How to help a crowd-funding campaign without spending any money

by Matt Hackett, 2013 Aug 8
Crypt Run on Kickstarter

Found a project on Kickstarter or IndieGoGo that you’re really into? Is there an event, store, or even a game you want to support? But maybe you’re strapped for cash. Or possibly, you’ve already backed your favorite project, but you still want to do more to help.

Whatever the case, if you want to help a project you care about without a spending a dime, here are a few thoughts on how to do that.

Tell your friends

Nothing is more powerful than word of mouth. I don’t know about you, but when Geoff, or my brother, or someone else I respect personally tells me about a campaign, that speaks louder than any advertisement or review. When you mention a campaign directly to a person, you’re letting them know that if they check it out, an interesting conversation about it is bound to be had.

Create forum threads

If you’re already a known member at a forum that might be interested in the campaign you care about, you could really help that campaign by telling your community. If that community is a forum, here’s an example thread you could post:

Hey friends! I’m so excited about Crypt Run that I just had to tell you about it. It’s a medieval fantasy hack ‘n slash with a twist – the game isn’t over when you die!


Play the alpha: http://cryptrun.lostdecadegames.com/

After you play, SEND ME THE CHALLENGE at the end and I will beat your score! ;)

Even if you’re not a member at any forums, you could find related communities and let them know about the campaign. Lists like Pixel Prospector’s Big List of Video Game Forums or Wikipedia’s List of Internet forums are great places to start looking.

Contact media

If the folks running a campaign want it to succeed, they’d better be busting their butts, emailing everyone on the planet! But that doesn’t mean you can’t, too. Emails from 3rd party fans who aren’t directly attached to a project are invaluable. Having vocal fans speaks volumes about a project’s quality, and seeing multiple emails about the campaign may help convince a notable journalist to write about that project.

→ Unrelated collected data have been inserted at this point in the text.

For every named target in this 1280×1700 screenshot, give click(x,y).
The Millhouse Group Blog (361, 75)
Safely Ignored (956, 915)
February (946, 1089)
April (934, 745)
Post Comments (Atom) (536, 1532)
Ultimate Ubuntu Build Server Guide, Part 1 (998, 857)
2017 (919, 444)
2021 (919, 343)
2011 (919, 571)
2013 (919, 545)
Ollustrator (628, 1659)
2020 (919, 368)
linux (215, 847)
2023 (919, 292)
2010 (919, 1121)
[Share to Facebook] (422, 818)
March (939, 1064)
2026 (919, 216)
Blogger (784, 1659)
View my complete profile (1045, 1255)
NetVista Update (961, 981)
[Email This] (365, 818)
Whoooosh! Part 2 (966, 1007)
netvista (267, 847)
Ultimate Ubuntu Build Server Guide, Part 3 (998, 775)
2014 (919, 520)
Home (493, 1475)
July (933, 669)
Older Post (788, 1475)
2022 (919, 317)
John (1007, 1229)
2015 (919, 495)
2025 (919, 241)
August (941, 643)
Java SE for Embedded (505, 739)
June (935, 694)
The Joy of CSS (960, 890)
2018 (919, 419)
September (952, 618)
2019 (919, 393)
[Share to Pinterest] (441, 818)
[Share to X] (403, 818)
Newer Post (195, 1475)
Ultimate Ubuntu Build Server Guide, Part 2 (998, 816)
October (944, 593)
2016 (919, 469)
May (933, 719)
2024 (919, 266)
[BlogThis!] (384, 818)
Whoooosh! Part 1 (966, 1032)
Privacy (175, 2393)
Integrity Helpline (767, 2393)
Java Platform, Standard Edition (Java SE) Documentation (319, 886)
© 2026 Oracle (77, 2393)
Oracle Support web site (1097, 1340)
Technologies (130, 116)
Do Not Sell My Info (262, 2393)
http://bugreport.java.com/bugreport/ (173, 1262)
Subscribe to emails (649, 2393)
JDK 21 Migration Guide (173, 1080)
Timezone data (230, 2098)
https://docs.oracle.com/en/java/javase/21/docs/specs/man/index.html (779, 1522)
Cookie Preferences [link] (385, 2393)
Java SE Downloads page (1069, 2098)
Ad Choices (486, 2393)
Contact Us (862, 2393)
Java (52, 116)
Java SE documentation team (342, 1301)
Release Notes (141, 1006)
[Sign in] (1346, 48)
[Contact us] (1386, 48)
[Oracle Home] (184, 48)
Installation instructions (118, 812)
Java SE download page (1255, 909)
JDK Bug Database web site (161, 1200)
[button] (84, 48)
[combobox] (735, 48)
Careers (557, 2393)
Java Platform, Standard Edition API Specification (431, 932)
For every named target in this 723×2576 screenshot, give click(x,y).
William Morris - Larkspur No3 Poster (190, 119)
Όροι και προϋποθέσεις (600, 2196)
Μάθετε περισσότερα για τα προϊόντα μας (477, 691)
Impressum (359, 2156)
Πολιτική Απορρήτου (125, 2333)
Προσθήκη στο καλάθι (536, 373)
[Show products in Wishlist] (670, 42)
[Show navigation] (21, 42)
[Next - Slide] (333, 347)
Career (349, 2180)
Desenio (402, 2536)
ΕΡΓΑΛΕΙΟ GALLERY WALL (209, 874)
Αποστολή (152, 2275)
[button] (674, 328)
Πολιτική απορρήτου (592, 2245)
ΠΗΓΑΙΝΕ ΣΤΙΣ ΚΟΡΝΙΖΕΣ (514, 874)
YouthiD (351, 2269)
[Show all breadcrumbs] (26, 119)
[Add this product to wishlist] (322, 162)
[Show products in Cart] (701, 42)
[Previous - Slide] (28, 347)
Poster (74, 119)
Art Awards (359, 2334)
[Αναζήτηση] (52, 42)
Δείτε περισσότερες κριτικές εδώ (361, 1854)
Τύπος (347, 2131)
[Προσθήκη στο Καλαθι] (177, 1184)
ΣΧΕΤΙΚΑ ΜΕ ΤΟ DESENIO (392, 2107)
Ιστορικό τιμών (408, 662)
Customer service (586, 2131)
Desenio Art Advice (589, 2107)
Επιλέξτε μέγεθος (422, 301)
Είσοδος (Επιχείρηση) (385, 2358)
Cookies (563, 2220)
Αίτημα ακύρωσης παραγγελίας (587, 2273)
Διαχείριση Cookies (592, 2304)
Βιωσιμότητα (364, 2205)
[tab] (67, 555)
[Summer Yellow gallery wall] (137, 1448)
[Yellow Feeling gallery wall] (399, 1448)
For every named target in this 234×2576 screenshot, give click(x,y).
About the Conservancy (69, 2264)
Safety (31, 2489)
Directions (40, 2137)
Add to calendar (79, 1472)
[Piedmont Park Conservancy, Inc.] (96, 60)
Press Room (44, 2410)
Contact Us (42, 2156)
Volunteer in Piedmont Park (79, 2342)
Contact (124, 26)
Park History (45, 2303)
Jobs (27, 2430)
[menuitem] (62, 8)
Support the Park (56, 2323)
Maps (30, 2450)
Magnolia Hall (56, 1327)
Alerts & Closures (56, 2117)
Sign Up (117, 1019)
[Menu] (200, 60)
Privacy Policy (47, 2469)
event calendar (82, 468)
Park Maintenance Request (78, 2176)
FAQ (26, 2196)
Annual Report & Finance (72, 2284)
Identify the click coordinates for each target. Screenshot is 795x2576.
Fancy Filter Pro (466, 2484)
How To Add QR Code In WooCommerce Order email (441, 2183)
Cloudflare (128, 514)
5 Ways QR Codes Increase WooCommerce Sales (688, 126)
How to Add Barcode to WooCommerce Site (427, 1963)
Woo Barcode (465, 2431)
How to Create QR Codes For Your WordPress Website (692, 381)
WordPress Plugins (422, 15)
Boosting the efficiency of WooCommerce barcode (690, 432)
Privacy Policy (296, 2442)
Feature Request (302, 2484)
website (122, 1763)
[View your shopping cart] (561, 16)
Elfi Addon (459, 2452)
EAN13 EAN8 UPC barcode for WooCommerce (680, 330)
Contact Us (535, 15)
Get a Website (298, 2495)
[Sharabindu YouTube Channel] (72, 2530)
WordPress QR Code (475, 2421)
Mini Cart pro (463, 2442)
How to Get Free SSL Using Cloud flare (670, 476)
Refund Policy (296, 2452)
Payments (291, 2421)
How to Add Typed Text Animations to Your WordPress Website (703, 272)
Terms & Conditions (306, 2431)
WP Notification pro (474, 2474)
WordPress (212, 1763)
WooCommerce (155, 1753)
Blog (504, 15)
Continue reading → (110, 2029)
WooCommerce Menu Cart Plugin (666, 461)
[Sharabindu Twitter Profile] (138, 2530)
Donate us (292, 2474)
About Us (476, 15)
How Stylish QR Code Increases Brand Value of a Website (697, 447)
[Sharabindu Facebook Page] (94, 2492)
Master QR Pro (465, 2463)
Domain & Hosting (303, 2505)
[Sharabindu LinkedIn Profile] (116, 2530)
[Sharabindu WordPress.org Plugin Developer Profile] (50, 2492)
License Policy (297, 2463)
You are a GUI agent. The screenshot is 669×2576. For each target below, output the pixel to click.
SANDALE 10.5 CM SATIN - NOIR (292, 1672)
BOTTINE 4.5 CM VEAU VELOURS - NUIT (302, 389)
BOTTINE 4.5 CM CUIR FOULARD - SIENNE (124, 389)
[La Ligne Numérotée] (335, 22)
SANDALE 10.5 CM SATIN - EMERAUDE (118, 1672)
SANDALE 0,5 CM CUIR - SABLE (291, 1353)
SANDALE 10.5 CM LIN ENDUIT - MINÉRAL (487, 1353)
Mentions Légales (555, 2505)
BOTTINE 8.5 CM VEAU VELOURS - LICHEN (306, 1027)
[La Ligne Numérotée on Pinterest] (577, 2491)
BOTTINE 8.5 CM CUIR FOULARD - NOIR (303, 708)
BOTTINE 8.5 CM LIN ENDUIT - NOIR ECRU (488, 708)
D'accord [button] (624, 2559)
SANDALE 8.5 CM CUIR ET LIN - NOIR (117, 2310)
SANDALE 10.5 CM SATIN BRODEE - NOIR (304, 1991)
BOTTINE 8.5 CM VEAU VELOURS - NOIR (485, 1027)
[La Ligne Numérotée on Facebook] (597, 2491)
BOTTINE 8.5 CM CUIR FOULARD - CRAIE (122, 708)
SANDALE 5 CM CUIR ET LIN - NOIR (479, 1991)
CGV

As an example, Pixel Prospector once again delivers a great list of Gaming Press and YouTubers.

Make a video

Is it a game you want to help? YouTube and Twitch are changing the way players find out about games. More than ever before, gamers use these social discovery channels to determine where to spend their time and money. One popular approach is to simply record your screen to video while playing a game. Some of these “Let’s Play” videos attract millions of views and could be a huge benefit to a campaign.

Be social

Obviously the obligatory tweets and Facebook posts are a great way to let friends know about projects you care about. But you should be careful not to oversaturate and upset your friends! Other social networks gaining popularity recently include Tumblr and GitHub.

Cheer them on!

Lastly, reach out straight to the people behind the project. Chances are, they’re overwhelmed and stressed out! Comment on the project and/or send them messages of encouragement. Sometimes that can provide the motivation a hard-working crowd-funder needs to get through the day!